There’s that dark look again, the one that sends a shivery feeling up your spine, possessive almost with how he traces every inch of you as if burning the image of you into his memory, the softness washed away by something more sinister.
A little voice in the back of your head tells you to flee, but another knows he'd find joy in catching you.
No one would ever think your sweet, attractive roommate would be the same man staring at you now—everything you thought you knew about him stripped away to reveal a new canvas, bare for splashes of paint to fill in the cracks—teeth marks imprinted along the curve of your jaw, on the inside of your thighs.

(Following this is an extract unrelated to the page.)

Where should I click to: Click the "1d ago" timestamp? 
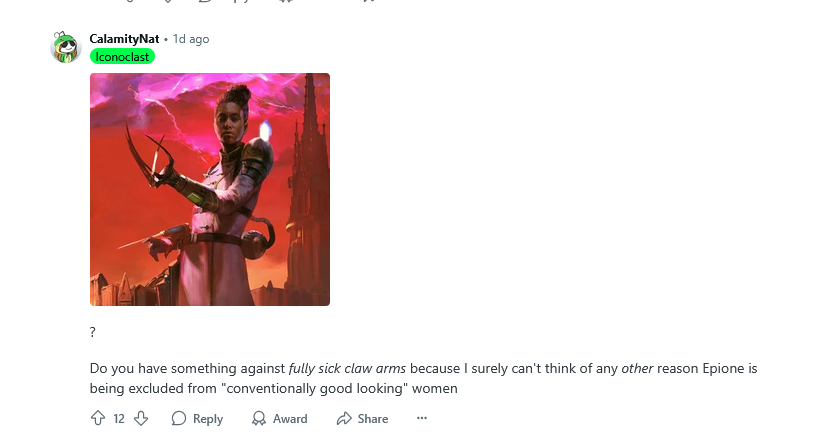(191, 39)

He hides it well. His humble personality doing the trick of being the impenetrable mask for what he’s concealing underneath: a raw obsession, an addict finally getting his hands on his favorite drug, someone who can’t recognize defeat and knows how to take.
“What do they have that I don’t? Hm? Must be a desperate little thing. My pretty slut,” Simon’s voice rumbles low against your ear, shy of unhinged. “They won’t treat you as good as I do. Don’t I treat you good?”
You whimper when his grip grows tighter, but he doesn’t seem to notice—like he’s not fully here with you. No trace of the soft, gentle man who keeps the freezer full of your favorite ice cream, who runs to the store when you run out of tampons and comes back with chocolate and a new pair of fuzzy socks. A few words have turned him into someone you don’t know. Perhaps you never did.
“Answer me.”
An indiscernible squeak is the only sound you make.
He chuckles darkly, his head dipping down to rest his lips against the fluttering pulse in your neck, a finger slipping through the alarming amount of wetness between your thighs where his cock rends you down the middle, and begins rubbing firm, tight circles over your clit, pulling a moan from your throat.
“It’s okay, love,” he mumbles, words barely audible above your heartbeat swimming in your ears. “I’ll be everything for you. Everything you need. I’ll show you why I’m better.”